Re: Unicode 4.0 BETA available for review

From: Kenneth Whistler (
Date: Thu Feb 27 2003 - 14:38:36 EST

  • Next message: Roozbeh Pournader: "Re: Unicode 4.0 BETA available for review"

    Stefan Persson suggested:

    > >Unicode 3.0 defined non-shorted UTF-8 as *irregular* code value
    > >sequences. There were two types:
    > >
    > > a. 0xC0 0x80 for U+0000 (instead of 0x00)
    > > b. 0xED 0xA0 0x80 0xED 0xB0 0x80 for U+10000 (instead of 0xF0 0x90 0x80
    > >
    > >
    > Ah, but encoding NULL as a surrogate character and then encoding those
    > two surrogates as three bytes, making totally 6 bytes a character, would
    > also be technically possible (though not legal), right?

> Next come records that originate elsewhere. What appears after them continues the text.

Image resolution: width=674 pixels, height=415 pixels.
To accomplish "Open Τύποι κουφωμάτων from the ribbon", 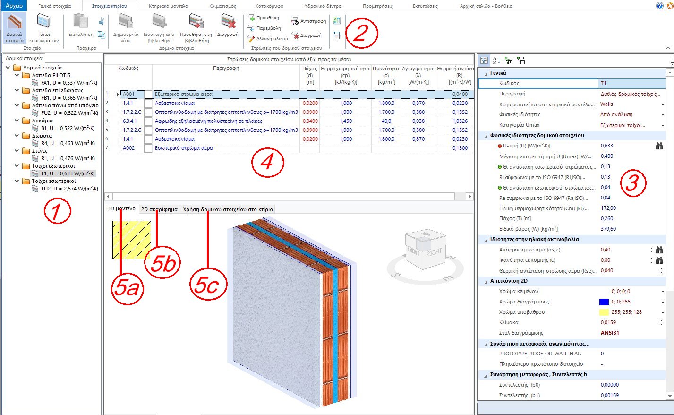I will click(44, 27).
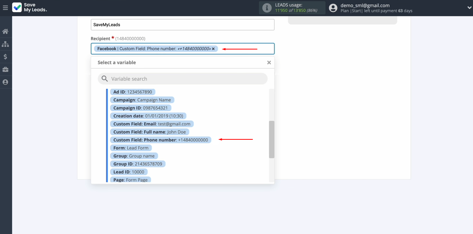
Task: Open the briefcase sidebar icon
Action: click(x=5, y=70)
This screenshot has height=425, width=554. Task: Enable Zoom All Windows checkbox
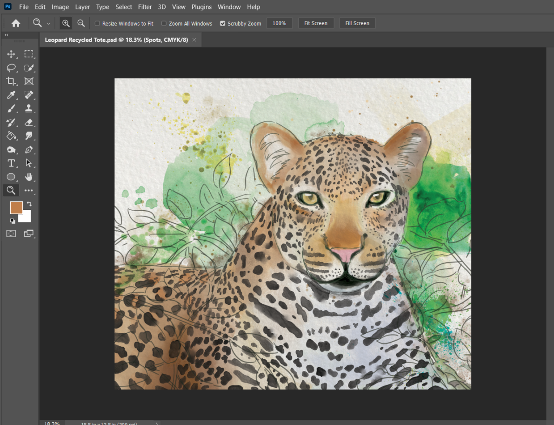[164, 23]
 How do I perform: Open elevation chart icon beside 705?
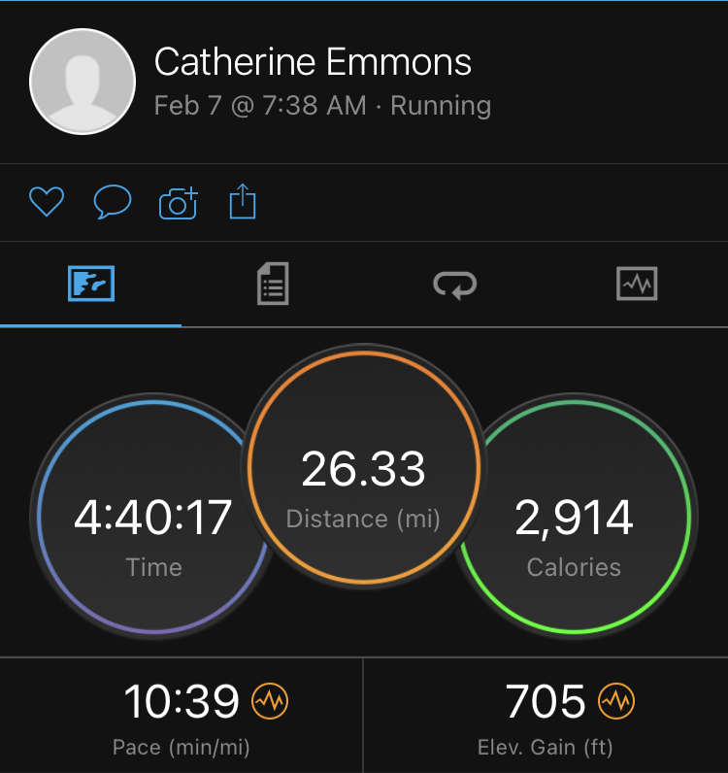(615, 700)
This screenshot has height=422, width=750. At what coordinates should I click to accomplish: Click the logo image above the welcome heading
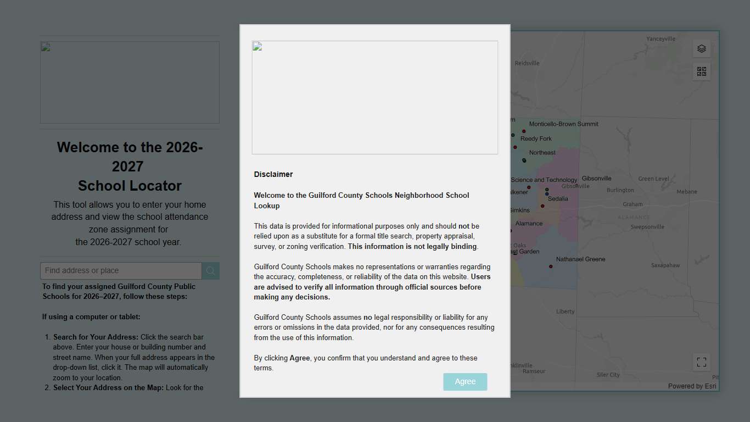point(130,82)
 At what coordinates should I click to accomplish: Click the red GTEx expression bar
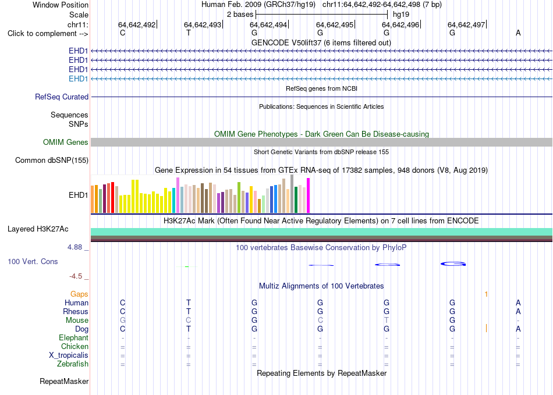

    I'm not sure what you are talking about, here.

    First of all, there is no such thing as a "surrogate character",
    under the terminology currently adopted by the standard.

    There are surrogate code points: U+D800..U+DFFF. Those can
    *never* be assigned to any abstract character.

    Then there are surrogate code units: 0xD800..0xDFFF. Those are
    used in pairs in the UTF-16 encoding form to represent a single
    supplementary character (one encoded off the BMP).

    NULL is U+0000.
      Its representation in UTF-32 is <0x00000000>.
      Its representation in UTF-16 is <0x0000>.
      Its representation in UTF-8 is <0x00>.
    Period. End of story. Anything else is nonconformant to the standard.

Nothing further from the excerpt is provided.